We have emerging data that suggests that maybe these are emerging a little bit more quickly after radiopharmaceutical therapy, noting though that our patients are heavily-pretreated with other genotoxic therapies. Most importantly, I think we must frame CH as a risk modifier and emphasize the uncertainties, including how the trajectory of CH will ultimately correlate with late hematologic outcomes. So, what's needed? What's needed now is what we're doing, right? We're transitioning from these post-hoc toxicity studies to prospective cohorts. We're collecting blood before, during, and after treatment. Now, it's my view that the risk of therapy-related myeloid neoplasms can be mitigated through better patient selection and better treatment sequencing, but we've got to collect the data to do this. Our team is doing what a lot of folks in academics do, right? We take a very simple complex, and then we make it look much more complex on the screen.

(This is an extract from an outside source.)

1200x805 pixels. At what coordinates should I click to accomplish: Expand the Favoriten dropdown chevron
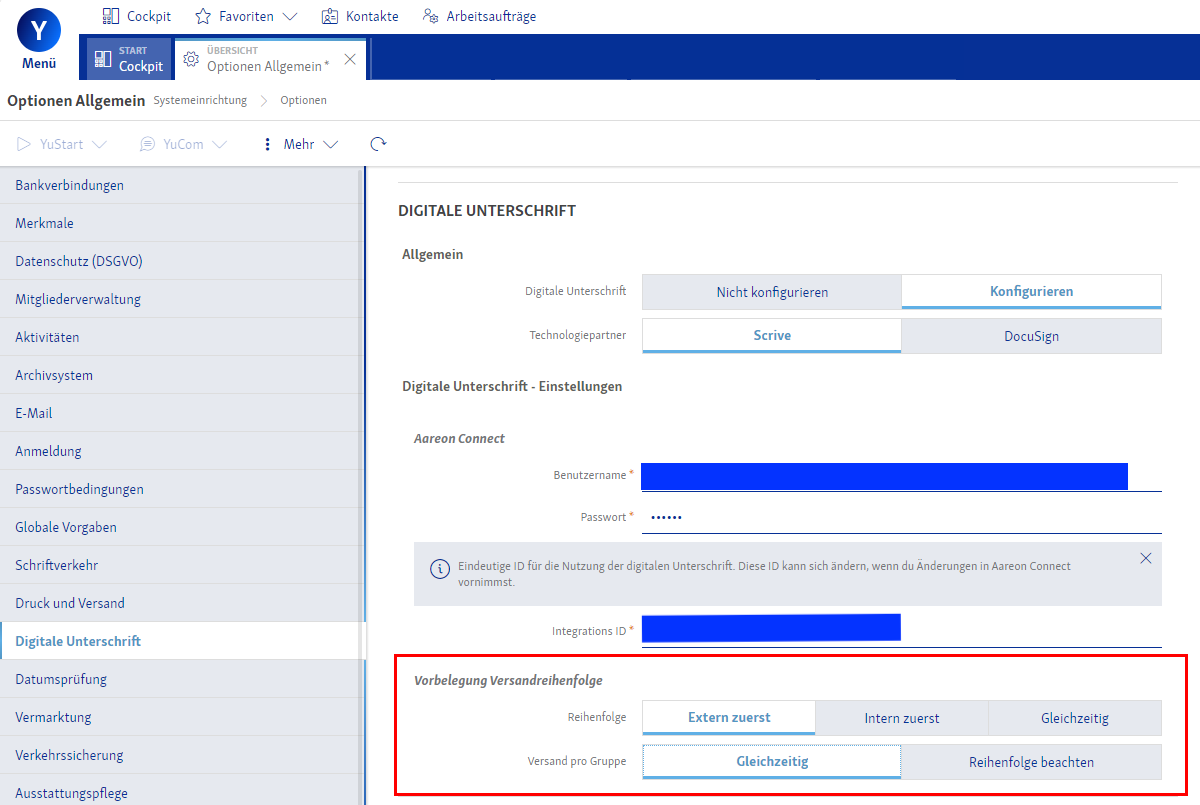[290, 16]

Essentially, all I'm saying here is that we're considering the inputs, right? What are the prior exposures that a patient has? How much radiation have they received? What's the marrow reserve? And then you try to put patients into high-risk or low-risk, and that informs surveillance strategies down the road. We recognize that there are patients that need to be monitored more closely, including the clonal evolution over time, and I do think we need to be better about getting bone marrow biopsies to define the process that lead to persistent cytopenias. So with that, I want to say thank you, in particular to Dr. Yael Kusne. She's a leukemia doctor at Mayo Clinic, Arizona, who has led our institutional efforts. She's mentored by Mrinal Patnaik, Geoff Johnson, Matt Thorpe, wonderful colleagues in nuclear medicine. Dr. Miguel Muniz is here today, presenting a poster and Ali Tarhini. They help us with our databasing efforts at the institution, so thank you all very much.